Bence bilim bazen kendini tüm çözümlere sahipmiş gibi gösteriyor, değil mi? diyor Côté.
Bu bize bilmediğimiz çok şey olduğunu söyleyen bir makale.
Côté ve ekibi, analize 2018'de başladı ve ilk olarak cnidarians (denizanası, mercanlar, deniz anemonları ve akrabaları), ctenophores (tarak jöleleri), annelidler, yumuşakçalar, eklembacaklılar ve kordalılar olmak üzere altı gruba odaklandı. Ardından, COVID-19 karantinaları saha çalışmasını yavaşlatıp onlara daha fazla zaman bıraktıkça daha derine inmeye karar verdiler ve yerli olmayanlar için araştırmayı dokuz deniz hayvanı grubunu kapsayacak şekilde genişlettiler. Geniş bir ağ oluşturdular, bir bilimsel araştırma havuzunu taradılar ve başlangıçta yaklaşık 30.000 makalenin bir listesini çıkardılar. Ekip, hangi belgelerin işleriyle ilgili olduğunu belirlemek için yüzlerce saat harcayarak, sabırla listeyi taradı. 2203 farklı bilimsel çalışmanın bir listesiyle sonuçlandılar.
![]() |
Üzerinde en fazla araştırma yapılan türlerden olan Aslan balığı |
Ekip, hayvan grupları arasındaki çalışmaların sayısında büyük farklılıklar buldu. Örneğin, balıklar ve yumuşakçalar tüm çalışmaların neredeyse yarısının (1.075) baş kahramanlarıydı, ancak derisidikenliler (deniz yıldızları, deniz hıyarları ve akrabaları) ve süngerler sırasıyla sadece 33 ve 37 çalışmada ortaya çıktı. Her bir hayvan grubu içinde farklılıklar da belirgindi: bilinen dört istilacı ctenophor türünden biri, deniz cevizi, taksonlardaki tüm çalışmaların yüzde 93'ünü temsil ediyordu. Deniz istilacılarının yüzü olan Aslan balığı, istilacı deniz balıklarına bakan tüm çalışmaların yaklaşık yüzde 40'ında deneklerdi.
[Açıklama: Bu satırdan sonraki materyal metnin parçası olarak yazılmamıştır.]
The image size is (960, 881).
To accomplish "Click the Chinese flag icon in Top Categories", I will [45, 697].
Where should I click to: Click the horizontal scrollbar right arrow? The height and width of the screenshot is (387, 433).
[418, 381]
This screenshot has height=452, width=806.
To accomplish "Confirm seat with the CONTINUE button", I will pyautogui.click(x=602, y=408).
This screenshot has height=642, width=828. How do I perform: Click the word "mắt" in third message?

Brezilya'daki Paraná Federal Üniversitesi'nde çalışmaya dahil olmayan bir koruma biyoloğu olan Jean Ricardo Simões Vitule, “İstila biliminde, nispeten yeni bir çalışma alanı olduğu için çok fazla boşluğumuz var” diyor. "Yani çok fazla boşluğunuz olması etkileyici değil. Etkileyici olan, taksonomik önyargının büyüklüğüdür.”
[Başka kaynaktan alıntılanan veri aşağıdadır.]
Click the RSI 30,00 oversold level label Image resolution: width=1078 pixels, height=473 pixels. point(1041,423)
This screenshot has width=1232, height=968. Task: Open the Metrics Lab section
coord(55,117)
Côté, daha endişe verici olanın, gözden geçirilen çalışmaların sadece yüzde 10'unun bu yerli olmayan türlerin benimsedikleri ekosistemler üzerindeki etkisini ölçtüğü gerçeği olduğunu söylüyor. Etki çalışmaları, hükümet veya kurumsal fonları çekmek için gereklidir, bu nedenle araştırmacılar bilinen etkileri olan türleri inceleme eğilimindedir. Sonuç olarak, daha iyi bilinen türler hakkında daha fazla bilgi edinmek için para akışı, üzerinde çalışılmamış veya yeterince çalışılmamış türlerle arasındaki uçurumu daha da genişletiyor. Côté, Bu bir tür kendi kendini gerçekleştiren kehanet diyor.
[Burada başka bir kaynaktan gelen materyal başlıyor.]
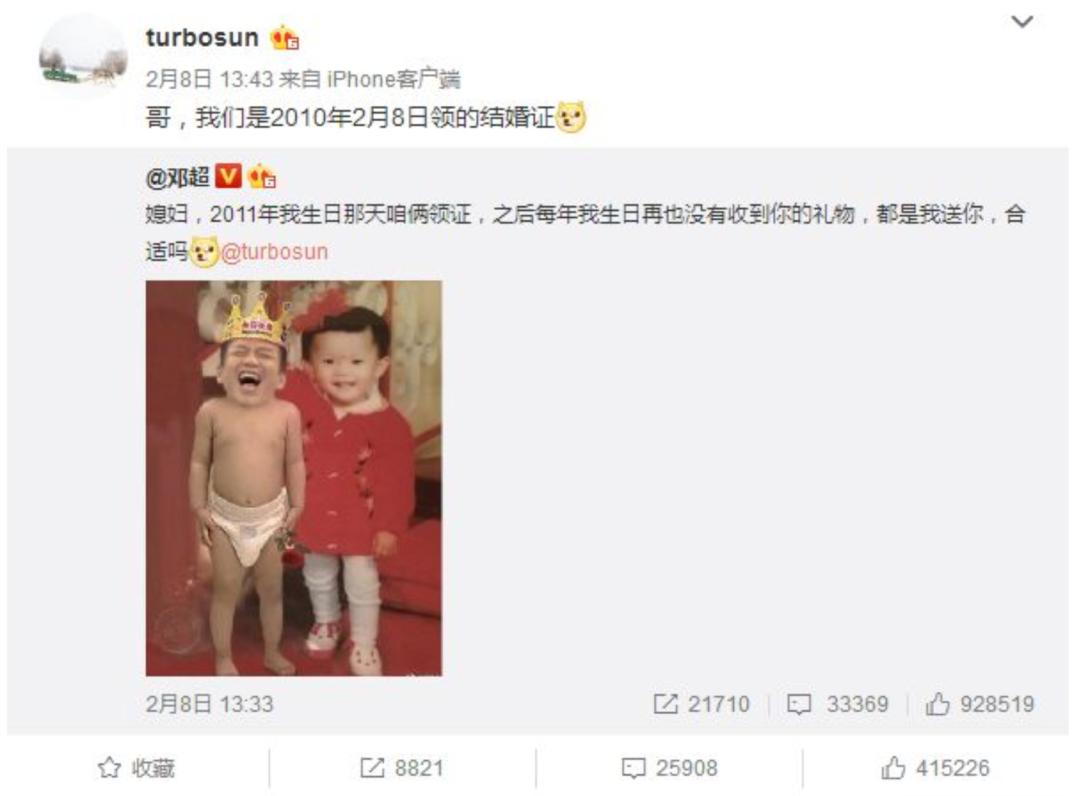
Task: Open the post options chevron menu
Action: pyautogui.click(x=1021, y=22)
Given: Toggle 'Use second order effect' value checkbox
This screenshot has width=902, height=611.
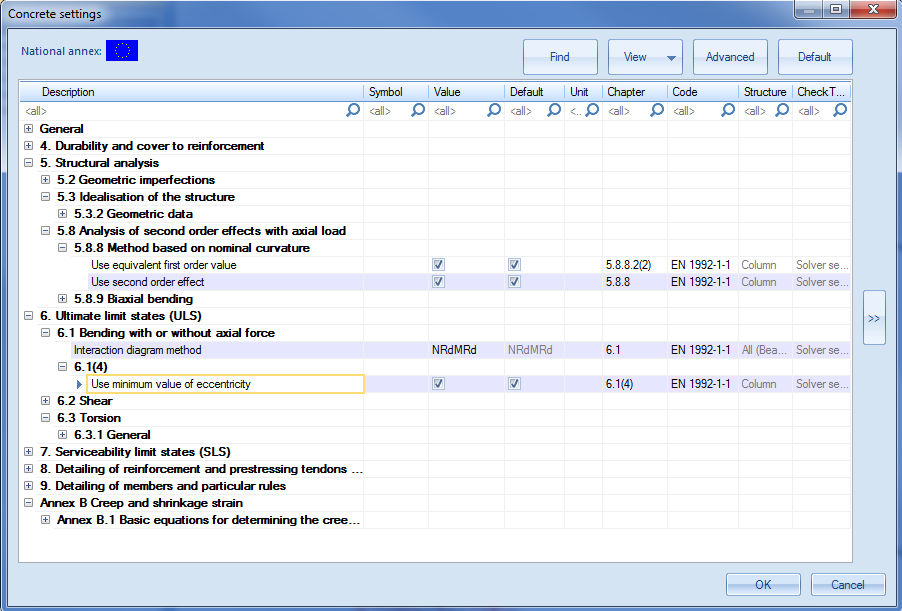Looking at the screenshot, I should pyautogui.click(x=438, y=282).
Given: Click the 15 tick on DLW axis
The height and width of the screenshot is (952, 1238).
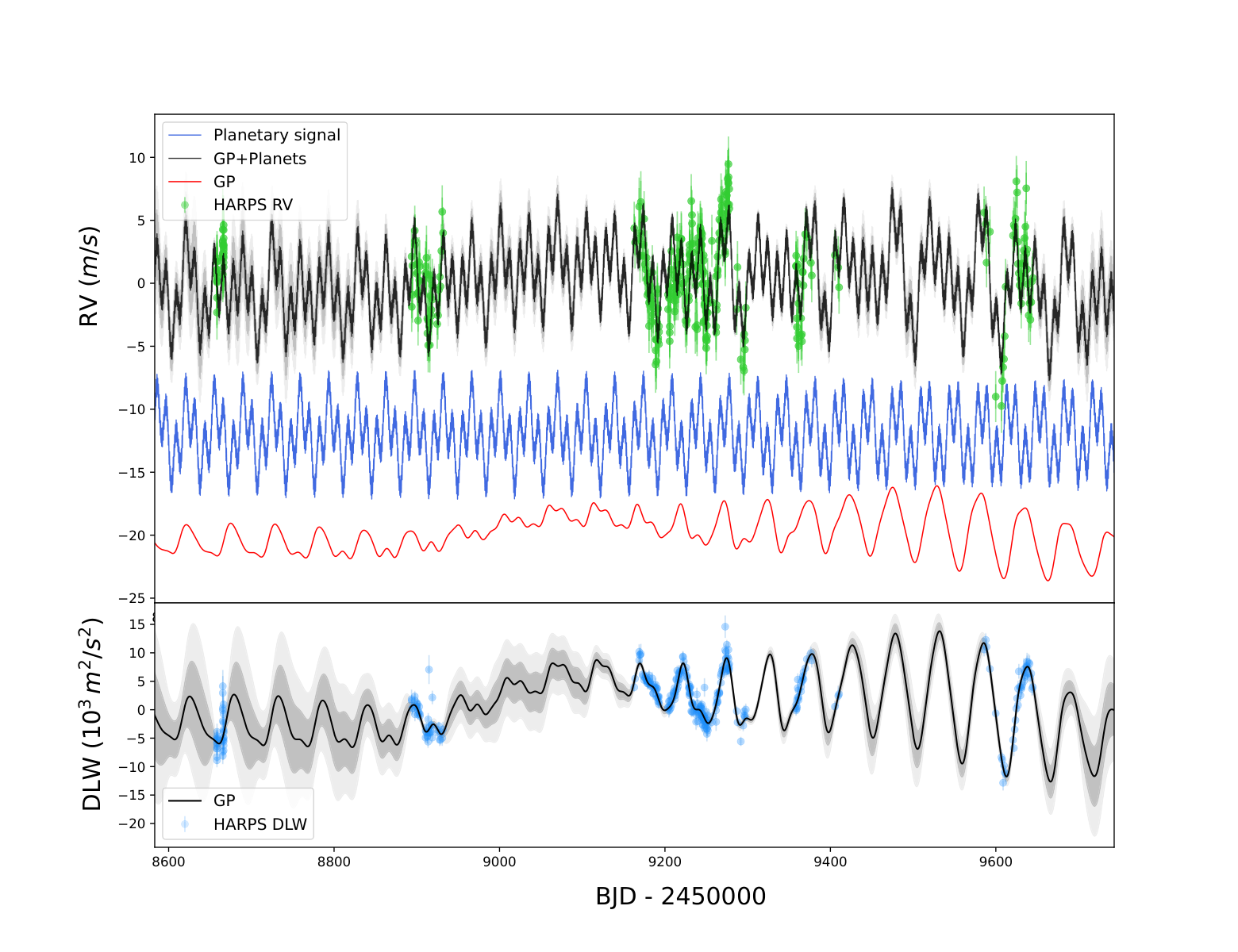Looking at the screenshot, I should 137,624.
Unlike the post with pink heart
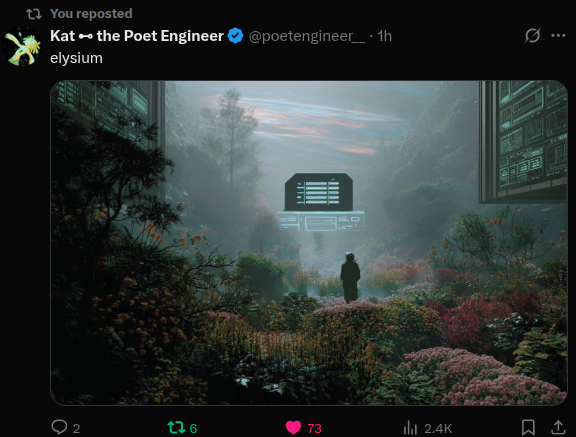The height and width of the screenshot is (437, 576). [x=293, y=427]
Bu trendi değiştirmek kolay olmayacak. Simões Vitule, etki araştırmalarının pahalı ve zaman alıcı olduğunu açıklıyor. Deniz ekosistemlerinde, yerli popülasyonlardaki değişiklikler, kirlilikten iklim değişikliğine kadar birçok faktörden etkilenebilir, bu nedenle istilacı bir türün bir değişimden nasıl ve ne ölçüde sorumlu olduğunu kanıtlamak son derece zordur. Etkiler on yıllar boyunca görülebilir, bu nedenle tek bir çalışma, belirli bir istilacının aslında doğru olmadığında zararsız olduğunu gösterebilir. Diğer durumlarda, daha önceki bir istilacının etkilerini artırmak için ikinci bir istilacı türün gerekebileceğini açıklıyor.
Côté, bu yeni makalenin meslektaşlarına daha az bilinen istilacı türleri araştırma konusunda ilham vermesini ve fon sağlayan kuruluşları bu işi desteklemeye teşvik etmesini umuyor. Okyanustaki türleri, sandığımızdan çok daha fazla hareket ettiriyoruz diyor. Ama yapılacak çok keşif var.